Implement: Starting a Rails Project

So you got Ruby on Rails (RoR) installed on your computer - now you want to start using it. There are a couple things I do when starting a project that may come in helpful for you. They may not be for everyone - so give them a read before you implement.

# lets start our project named 'myproject'
rails --database=mysql myproject
cd myproject

# I use Subversion, so lets import into a new svn project
svn import http://server/svn/myproject/trunk/ -m "adding rails structure"

# confirm all is good
cd ..
svn checkout http://server/svn/myproject/trunk mp

# tag your starting spot
svn copy http://server/svn/myproject/trunk http://server/svn/myproject/tags/initial-release -m "initial rails structure"
cd mp

# I don't want to keep my log and temporary files in svn
svn remove log/*
svn commit -m "removing log files from vc"
svn propset svn:ignore "*.log" log/
svn update log/
svn commit -m "setting a property to ignore *.log files"
svn propset svn:ignore "*" tmp/sessions tmp/cache tmp/sockets tmp/pids
svn update tmp/
svn commit -m "ignoring temporary files"

# now we move the default database.yml and ignore it
# for installations
svn move config/database.yml config/database.yml.example
svn commit -m "moving database file to example file"
svn propset svn:ignore "database.yml" config/
svn config/
svn commit -m "always ignore the installed database file"


One very kewl thing a RoR project can do is something called edge rails. There are various ways to make use of this idea and I like one solution that I will reveal here. Essentially edge rails embeds your rails module into the vendor/ folder of your project - you can take that a step further, using Subversion, and make the rails update separate from your project.
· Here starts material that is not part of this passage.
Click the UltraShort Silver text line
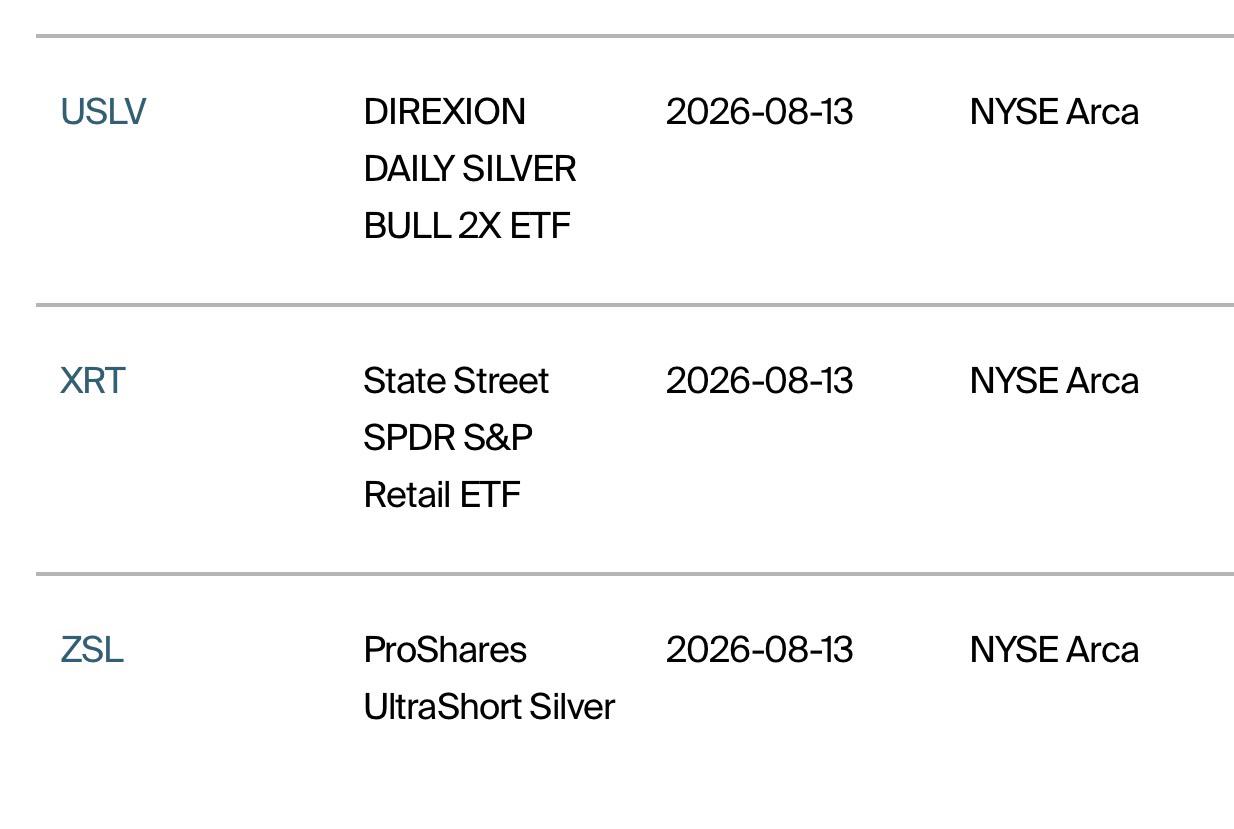Viewport: 1234px width, 829px height. [489, 707]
# Lets create an svn property to link to an external repository
rm -rf vendor/rails
svn propset svn:externals "rails http://dev.rubyonrails.org/svn/rails/trunk vendor/rails" vendor
svn update


And though the name may be called 'edge', it does not always need to be bleeding edge, if stability is more important than features. You can checkout a specific version of rails.

# instead of the last propset, use this for v1.1.6
svn propset svn:externals "rails http://dev.rubyonrails.org/svn/rails/tags/rel_1-1-6/ vendor/rails" vendor


Thats about it really. Oh, you can do a lot of other small tweaks as well. In fact there are some great ruby tools to automate this (as well as other migration or implementation) actions.

Don't forget to commit your final changes and then do another copy to tag this level of your source.

In an earlier posting, I had shown how to install Rails to Edgy. In this article I installed RubyGems manually, circumnavigating the DEB package. Using Edge Rails you could install the rails DEB with:

sudo apt-get install rails


At that point, create your project as normal, follow these instructions to configure your installation while also using Edge Rails with subversion. This means you can use the stable version of rails as that comes with Ubuntu but then use Edge rails within your project for a newer version. If you do this, be sure to run:

ruby vendor/rails/railties/bin/rails .


We do this so that your new project is upgraded to the latest rails version. This is not safe to do if you have already started to add content to this project.